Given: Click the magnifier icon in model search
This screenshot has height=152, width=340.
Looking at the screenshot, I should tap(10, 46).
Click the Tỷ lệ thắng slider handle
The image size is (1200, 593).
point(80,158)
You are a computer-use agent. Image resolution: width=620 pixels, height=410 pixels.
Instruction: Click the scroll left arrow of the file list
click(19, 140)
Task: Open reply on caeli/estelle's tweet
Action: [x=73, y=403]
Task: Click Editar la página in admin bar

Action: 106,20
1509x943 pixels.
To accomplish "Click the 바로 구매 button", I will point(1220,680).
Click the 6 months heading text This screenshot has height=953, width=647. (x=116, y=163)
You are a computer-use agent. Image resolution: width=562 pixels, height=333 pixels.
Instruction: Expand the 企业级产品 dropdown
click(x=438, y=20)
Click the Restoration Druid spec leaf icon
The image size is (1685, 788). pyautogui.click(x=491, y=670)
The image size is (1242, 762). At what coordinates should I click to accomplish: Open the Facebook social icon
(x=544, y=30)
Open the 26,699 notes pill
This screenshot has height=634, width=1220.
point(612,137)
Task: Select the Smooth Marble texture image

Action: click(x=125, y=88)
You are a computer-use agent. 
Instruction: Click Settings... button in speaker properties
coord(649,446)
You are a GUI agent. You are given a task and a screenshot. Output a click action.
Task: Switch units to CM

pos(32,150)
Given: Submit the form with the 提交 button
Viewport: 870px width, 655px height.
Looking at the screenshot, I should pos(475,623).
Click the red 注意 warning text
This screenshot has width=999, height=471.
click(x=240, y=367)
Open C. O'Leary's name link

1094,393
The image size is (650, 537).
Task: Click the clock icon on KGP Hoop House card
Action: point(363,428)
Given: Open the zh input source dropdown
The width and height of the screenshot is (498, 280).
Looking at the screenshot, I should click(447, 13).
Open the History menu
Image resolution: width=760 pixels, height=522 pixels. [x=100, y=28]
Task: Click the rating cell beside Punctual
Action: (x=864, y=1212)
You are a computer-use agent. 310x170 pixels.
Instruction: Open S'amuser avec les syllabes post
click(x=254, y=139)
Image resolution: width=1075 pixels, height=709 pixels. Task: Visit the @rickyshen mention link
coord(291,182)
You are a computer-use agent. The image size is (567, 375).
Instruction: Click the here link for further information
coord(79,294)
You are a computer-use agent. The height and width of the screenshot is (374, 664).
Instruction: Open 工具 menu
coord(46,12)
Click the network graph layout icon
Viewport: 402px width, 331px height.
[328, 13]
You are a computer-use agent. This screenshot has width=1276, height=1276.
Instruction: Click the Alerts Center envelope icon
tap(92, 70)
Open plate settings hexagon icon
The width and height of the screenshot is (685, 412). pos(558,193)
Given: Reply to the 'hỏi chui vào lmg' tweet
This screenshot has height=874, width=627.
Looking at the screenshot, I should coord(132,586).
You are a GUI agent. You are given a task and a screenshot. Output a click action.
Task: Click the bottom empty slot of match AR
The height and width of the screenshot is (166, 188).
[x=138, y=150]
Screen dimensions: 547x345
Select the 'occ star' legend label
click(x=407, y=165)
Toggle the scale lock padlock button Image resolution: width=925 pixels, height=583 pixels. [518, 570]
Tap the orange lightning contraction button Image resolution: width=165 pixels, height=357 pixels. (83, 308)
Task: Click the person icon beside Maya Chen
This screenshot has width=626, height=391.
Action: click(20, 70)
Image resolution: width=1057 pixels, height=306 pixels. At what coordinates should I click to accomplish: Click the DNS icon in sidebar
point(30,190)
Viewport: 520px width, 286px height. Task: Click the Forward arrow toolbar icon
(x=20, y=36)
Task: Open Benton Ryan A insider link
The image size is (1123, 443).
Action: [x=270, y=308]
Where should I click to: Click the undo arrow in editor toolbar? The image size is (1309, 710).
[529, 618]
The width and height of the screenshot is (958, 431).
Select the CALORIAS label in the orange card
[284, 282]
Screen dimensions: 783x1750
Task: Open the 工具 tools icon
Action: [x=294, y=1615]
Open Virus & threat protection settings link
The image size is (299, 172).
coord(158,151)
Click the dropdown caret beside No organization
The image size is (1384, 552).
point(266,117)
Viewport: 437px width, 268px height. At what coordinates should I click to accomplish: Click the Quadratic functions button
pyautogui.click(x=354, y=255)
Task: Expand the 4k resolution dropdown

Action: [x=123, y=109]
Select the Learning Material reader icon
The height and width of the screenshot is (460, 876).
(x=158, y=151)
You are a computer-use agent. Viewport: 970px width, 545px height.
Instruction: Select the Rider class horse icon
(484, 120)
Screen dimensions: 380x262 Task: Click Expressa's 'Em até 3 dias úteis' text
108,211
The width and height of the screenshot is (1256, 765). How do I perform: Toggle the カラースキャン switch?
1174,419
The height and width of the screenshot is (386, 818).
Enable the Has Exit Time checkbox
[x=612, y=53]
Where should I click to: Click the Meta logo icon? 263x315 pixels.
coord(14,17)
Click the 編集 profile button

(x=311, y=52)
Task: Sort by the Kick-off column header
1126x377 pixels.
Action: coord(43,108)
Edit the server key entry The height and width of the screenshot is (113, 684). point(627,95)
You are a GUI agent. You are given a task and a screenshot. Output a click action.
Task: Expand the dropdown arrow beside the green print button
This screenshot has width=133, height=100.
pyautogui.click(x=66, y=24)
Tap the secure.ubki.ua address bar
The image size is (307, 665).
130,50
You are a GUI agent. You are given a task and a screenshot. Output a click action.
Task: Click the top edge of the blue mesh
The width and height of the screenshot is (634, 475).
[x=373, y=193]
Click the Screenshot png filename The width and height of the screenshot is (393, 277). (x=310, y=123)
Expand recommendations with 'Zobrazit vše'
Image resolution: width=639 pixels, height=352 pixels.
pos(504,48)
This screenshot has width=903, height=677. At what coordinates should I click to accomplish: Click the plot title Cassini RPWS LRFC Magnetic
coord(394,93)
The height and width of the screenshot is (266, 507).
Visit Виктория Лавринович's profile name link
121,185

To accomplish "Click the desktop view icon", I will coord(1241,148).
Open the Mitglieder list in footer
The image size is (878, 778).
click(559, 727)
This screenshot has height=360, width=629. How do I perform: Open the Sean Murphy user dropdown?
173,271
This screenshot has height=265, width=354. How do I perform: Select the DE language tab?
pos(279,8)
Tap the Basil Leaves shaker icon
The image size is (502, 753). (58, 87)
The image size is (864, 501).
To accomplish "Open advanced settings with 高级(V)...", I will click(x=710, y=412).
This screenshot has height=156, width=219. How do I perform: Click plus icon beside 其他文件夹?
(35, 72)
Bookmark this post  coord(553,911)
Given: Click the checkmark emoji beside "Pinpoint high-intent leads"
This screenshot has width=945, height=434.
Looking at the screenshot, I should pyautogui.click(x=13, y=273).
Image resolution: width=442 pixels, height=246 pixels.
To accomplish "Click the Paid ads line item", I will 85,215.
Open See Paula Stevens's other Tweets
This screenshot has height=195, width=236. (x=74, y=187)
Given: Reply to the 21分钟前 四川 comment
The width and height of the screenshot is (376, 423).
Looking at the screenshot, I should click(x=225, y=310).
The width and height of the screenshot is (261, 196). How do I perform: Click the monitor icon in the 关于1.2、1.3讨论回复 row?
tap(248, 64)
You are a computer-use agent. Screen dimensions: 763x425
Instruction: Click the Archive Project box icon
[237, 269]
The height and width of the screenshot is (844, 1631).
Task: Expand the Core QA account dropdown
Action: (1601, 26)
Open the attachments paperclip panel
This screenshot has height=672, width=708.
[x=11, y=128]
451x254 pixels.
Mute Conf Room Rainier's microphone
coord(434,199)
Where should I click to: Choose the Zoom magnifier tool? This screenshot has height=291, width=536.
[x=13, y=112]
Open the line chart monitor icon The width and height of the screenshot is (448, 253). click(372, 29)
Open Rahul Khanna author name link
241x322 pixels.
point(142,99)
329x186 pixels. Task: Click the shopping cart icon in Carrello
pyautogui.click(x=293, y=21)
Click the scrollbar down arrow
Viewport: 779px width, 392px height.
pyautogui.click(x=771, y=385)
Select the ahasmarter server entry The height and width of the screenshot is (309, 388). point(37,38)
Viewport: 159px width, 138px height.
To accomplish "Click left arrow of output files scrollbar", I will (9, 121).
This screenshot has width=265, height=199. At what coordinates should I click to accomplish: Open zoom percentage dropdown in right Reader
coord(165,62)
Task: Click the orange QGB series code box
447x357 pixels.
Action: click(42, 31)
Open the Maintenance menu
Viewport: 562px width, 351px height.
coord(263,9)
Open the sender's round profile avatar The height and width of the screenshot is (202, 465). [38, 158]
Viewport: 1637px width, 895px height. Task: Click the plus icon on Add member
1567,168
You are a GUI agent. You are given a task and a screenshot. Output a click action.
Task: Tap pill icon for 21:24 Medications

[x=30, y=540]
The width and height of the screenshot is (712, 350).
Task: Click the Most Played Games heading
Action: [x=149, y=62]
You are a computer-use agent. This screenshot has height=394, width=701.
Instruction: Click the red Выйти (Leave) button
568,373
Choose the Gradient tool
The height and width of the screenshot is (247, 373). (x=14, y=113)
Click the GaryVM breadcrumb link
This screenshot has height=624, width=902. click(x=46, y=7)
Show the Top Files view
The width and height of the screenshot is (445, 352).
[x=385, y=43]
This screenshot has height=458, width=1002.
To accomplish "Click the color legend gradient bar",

----------

▸ What the task asks: Please reply with an exact copy of the lines above, starting at the first and ending at the line that holds "You are a computer-use agent. Image resolution: width=620".

▸ Written solution:
Given: Click the magnifier icon in model search
This screenshot has height=152, width=340.
Looking at the screenshot, I should tap(10, 46).
Click the Tỷ lệ thắng slider handle
The image size is (1200, 593).
point(80,158)
You are a computer-use agent. Image resolution: width=620 pixels, height=410 pixels.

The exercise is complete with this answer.